---- Data excerpts

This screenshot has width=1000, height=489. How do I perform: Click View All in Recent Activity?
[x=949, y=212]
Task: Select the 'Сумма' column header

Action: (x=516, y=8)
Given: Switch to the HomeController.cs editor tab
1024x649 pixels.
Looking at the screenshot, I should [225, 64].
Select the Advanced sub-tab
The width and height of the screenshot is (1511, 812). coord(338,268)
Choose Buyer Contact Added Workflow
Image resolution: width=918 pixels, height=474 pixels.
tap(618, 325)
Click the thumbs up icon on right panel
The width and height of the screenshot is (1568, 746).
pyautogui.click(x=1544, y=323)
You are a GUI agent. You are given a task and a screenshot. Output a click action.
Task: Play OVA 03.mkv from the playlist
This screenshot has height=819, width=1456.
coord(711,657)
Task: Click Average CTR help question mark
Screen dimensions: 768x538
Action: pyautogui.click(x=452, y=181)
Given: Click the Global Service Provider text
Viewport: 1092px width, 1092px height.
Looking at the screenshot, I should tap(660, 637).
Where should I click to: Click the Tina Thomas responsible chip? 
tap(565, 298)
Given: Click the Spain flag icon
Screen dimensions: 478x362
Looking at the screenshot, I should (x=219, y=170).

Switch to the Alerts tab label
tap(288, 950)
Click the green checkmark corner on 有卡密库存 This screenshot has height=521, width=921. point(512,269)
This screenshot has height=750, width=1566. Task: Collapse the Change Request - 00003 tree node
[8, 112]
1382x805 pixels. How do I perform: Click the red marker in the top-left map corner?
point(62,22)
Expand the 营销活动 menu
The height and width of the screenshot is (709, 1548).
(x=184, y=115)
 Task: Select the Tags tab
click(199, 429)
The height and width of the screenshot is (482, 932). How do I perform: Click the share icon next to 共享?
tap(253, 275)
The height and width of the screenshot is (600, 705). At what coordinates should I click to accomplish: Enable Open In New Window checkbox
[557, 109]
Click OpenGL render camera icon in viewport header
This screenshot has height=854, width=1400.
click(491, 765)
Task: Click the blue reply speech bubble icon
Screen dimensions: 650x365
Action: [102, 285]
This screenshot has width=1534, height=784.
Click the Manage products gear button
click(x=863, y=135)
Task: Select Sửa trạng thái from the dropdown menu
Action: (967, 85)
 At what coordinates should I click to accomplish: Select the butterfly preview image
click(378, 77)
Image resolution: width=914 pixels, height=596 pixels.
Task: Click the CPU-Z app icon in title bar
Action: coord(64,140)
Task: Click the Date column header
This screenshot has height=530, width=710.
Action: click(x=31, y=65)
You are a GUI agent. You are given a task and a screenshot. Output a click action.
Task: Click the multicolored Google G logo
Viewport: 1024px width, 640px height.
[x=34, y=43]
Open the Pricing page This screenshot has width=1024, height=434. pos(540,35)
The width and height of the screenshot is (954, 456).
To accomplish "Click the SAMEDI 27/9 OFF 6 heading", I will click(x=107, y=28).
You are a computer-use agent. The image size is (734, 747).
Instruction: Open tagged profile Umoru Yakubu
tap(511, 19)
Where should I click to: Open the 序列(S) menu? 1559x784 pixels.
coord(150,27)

--------

Rewrite the listing above as a JSON list of strings, one string for each line and no blank lines.

[
  "This screenshot has width=1000, height=489. How do I perform: Click View All in Recent Activity?",
  "[x=949, y=212]",
  "Task: Select the 'Сумма' column header",
  "Action: (x=516, y=8)",
  "Given: Switch to the HomeController.cs editor tab",
  "1024x649 pixels.",
  "Looking at the screenshot, I should [225, 64].",
  "Select the Advanced sub-tab",
  "The width and height of the screenshot is (1511, 812). coord(338,268)",
  "Choose Buyer Contact Added Workflow",
  "Image resolution: width=918 pixels, height=474 pixels.",
  "tap(618, 325)",
  "Click the thumbs up icon on right panel",
  "The width and height of the screenshot is (1568, 746).",
  "pyautogui.click(x=1544, y=323)",
  "You are a GUI agent. You are given a task and a screenshot. Output a click action.",
  "Task: Play OVA 03.mkv from the playlist",
  "This screenshot has height=819, width=1456.",
  "coord(711,657)",
  "Task: Click Average CTR help question mark",
  "Screen dimensions: 768x538",
  "Action: pyautogui.click(x=452, y=181)",
  "Given: Click the Global Service Provider text",
  "Viewport: 1092px width, 1092px height.",
  "Looking at the screenshot, I should tap(660, 637).",
  "Where should I click to: Click the Tina Thomas responsible chip? ",
  "tap(565, 298)",
  "Given: Click the Spain flag icon",
  "Screen dimensions: 478x362",
  "Looking at the screenshot, I should (x=219, y=170).",
  "Switch to the Alerts tab label",
  "tap(288, 950)",
  "Click the green checkmark corner on 有卡密库存 This screenshot has height=521, width=921. point(512,269)",
  "This screenshot has height=750, width=1566. Task: Collapse the Change Request - 00003 tree node",
  "[8, 112]",
  "1382x805 pixels. How do I perform: Click the red marker in the top-left map corner?",
  "point(62,22)",
  "Expand the 营销活动 menu",
  "The height and width of the screenshot is (709, 1548).",
  "(x=184, y=115)",
  " Task: Select the Tags tab",
  "click(199, 429)",
  "The height and width of the screenshot is (482, 932). How do I perform: Click the share icon next to 共享?",
  "tap(253, 275)",
  "The height and width of the screenshot is (600, 705). At what coordinates should I click to accomplish: Enable Open In New Window checkbox",
  "[557, 109]",
  "Click OpenGL render camera icon in viewport header",
  "This screenshot has height=854, width=1400.",
  "click(491, 765)",
  "Task: Click the blue reply speech bubble icon",
  "Screen dimensions: 650x365",
  "Action: [102, 285]",
  "This screenshot has width=1534, height=784.",
  "Click the Manage products gear button",
  "click(x=863, y=135)",
  "Task: Select Sửa trạng thái from the dropdown menu",
  "Action: (967, 85)",
  " At what coordinates should I click to accomplish: Select the butterfly preview image",
  "click(378, 77)",
  "Image resolution: width=914 pixels, height=596 pixels.",
  "Task: Click the CPU-Z app icon in title bar",
  "Action: coord(64,140)",
  "Task: Click the Date column header",
  "This screenshot has height=530, width=710.",
  "Action: click(x=31, y=65)",
  "You are a GUI agent. You are given a task and a screenshot. Output a click action.",
  "Task: Click the multicolored Google G logo",
  "Viewport: 1024px width, 640px height.",
  "[x=34, y=43]",
  "Open the Pricing page This screenshot has width=1024, height=434. pos(540,35)",
  "The width and height of the screenshot is (954, 456).",
  "To accomplish \"Click the SAMEDI 27/9 OFF 6 heading\", I will click(x=107, y=28).",
  "You are a computer-use agent. The image size is (734, 747).",
  "Instruction: Open tagged profile Umoru Yakubu",
  "tap(511, 19)",
  "Where should I click to: Open the 序列(S) menu? 1559x784 pixels.",
  "coord(150,27)"
]